In ClickHouse, cross-shard queries route through distributed tables (backed by the Distributed table engine in a conventionally-named default database). The coordinator fans out subqueries to underlying shard tables on each node (conventionally in a database named r0) and merges results back.

Two user-account models

Historical model: distributed subqueries run under a shared system account. Per-user grants + resource limits apply only at the coordinator; any user query can consume shared capacity that affects other users.

Per-user model: distributed subqueries run under the initiating user's account. Each subquery checks the user's grants on the r0.* shard tables independently. Per-user resource limits + grants apply end-to-end; one bad subquery from one user cannot harm others.

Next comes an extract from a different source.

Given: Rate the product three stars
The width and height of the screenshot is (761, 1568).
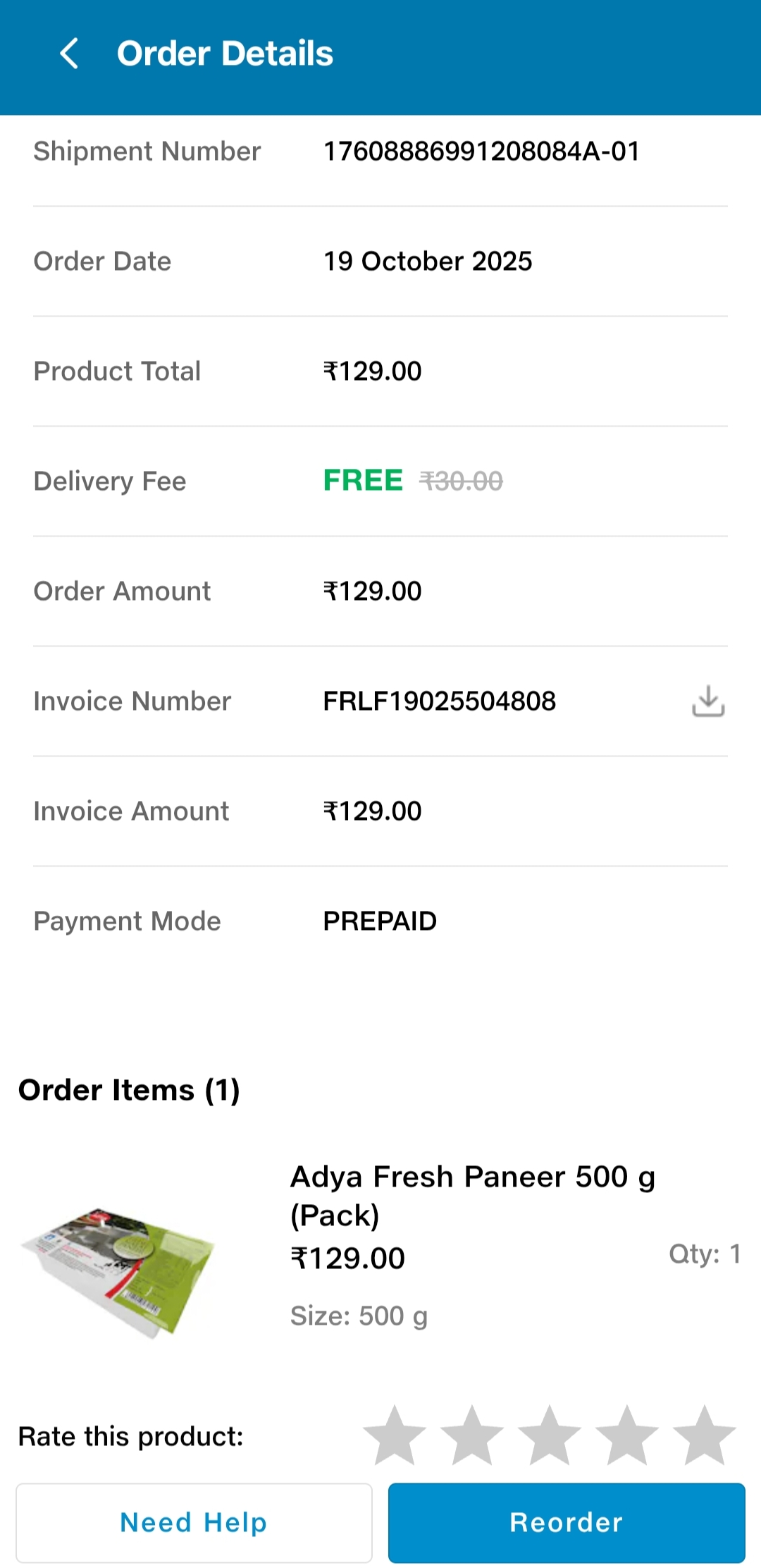Looking at the screenshot, I should [x=550, y=1435].
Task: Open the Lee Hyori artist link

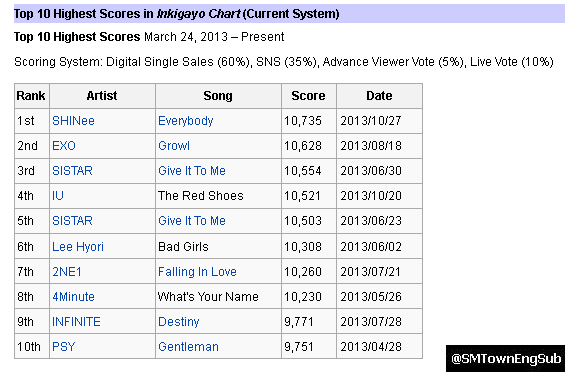Action: tap(78, 247)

The per-user model is better least-privilege but requires each user to have explicit grants on the r0 underlying tables (they already have implicit access via the distributed tables in default, so functionally nothing changes — but the explicit grant is needed so the privilege check can succeed at the shard node).

Metadata-visibility side-effect

system.columns, system.tables etc. list tables the user can see via grants. Before the per-user migration, users see only the default.* distributed-table columns. After, they see both default.* and r0.* columns — same table names in both databases.

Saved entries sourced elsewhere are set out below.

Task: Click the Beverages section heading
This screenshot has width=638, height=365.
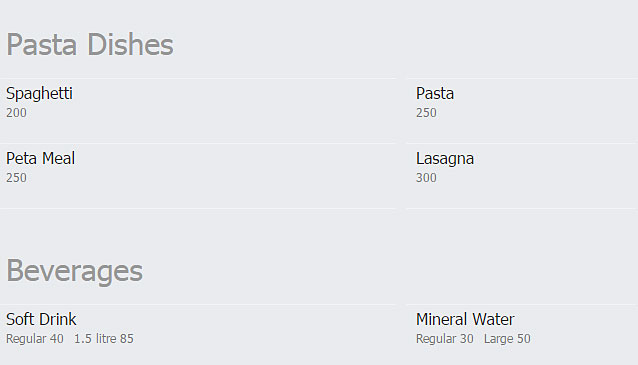Action: pos(74,271)
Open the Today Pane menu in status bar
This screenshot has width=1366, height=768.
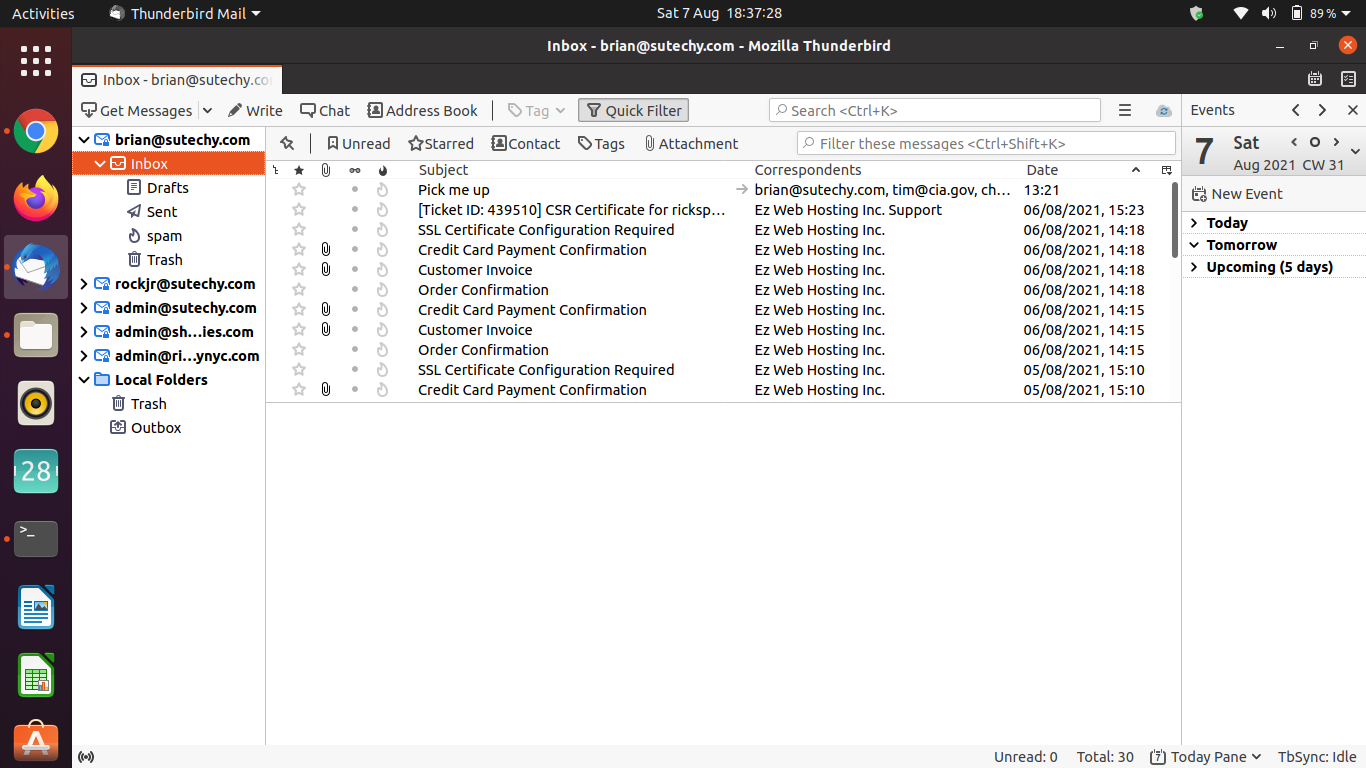[1205, 757]
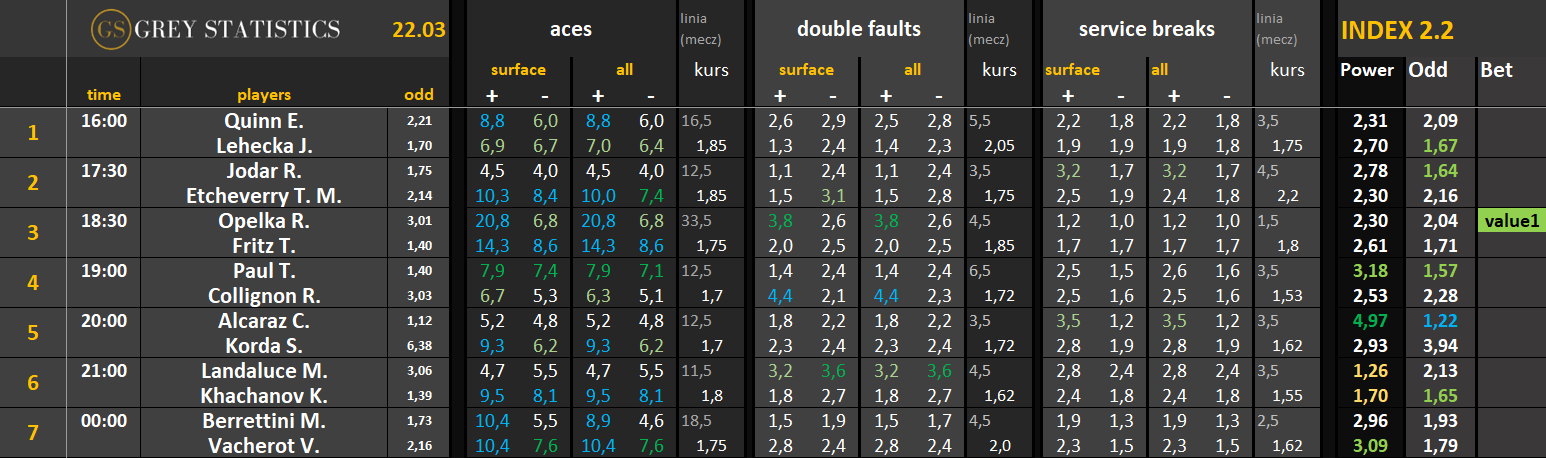This screenshot has width=1546, height=458.
Task: Click the Berrettini M. player name
Action: [x=264, y=420]
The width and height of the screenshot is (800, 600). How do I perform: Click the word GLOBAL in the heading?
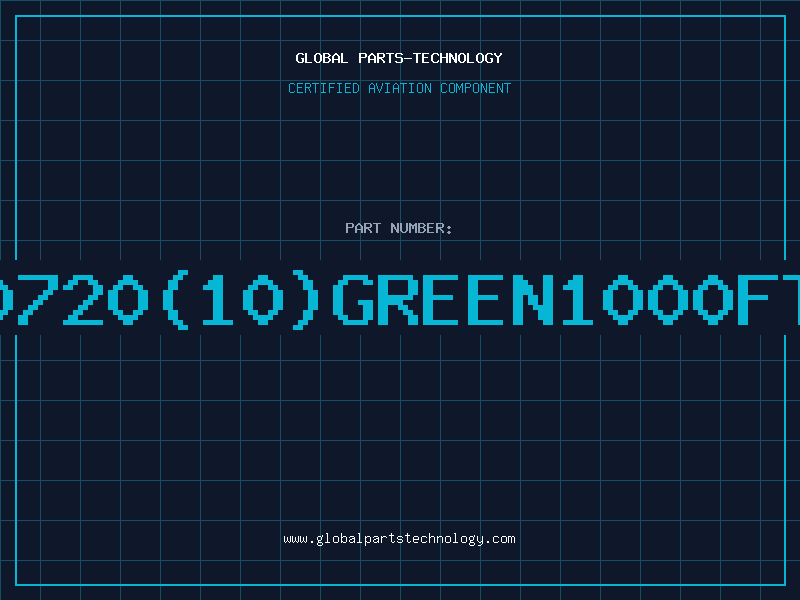[x=320, y=58]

Any query that filters system.columns by table but not by database will therefore return row counts that depend on the grants in effect — roughly doubled after migration for the same table name.

This is not a ClickHouse bug; it is correct metadata visibility. The hazard lives in downstream code that assumed pre-migration semantics.

Canonical hazard instance

Cloudflare's Bot Management feature-file generator ran SELECT name, type FROM system.columns WHERE table = 'http_requests_features' ORDER BY name with no database filter. Mid-rollout of the per-user migration, the query's row count depended on which shard coordinator the session hit → intermittent good/bad feature files → see sources/2025-11-18-cloudflare-outage-on-november-18-2025.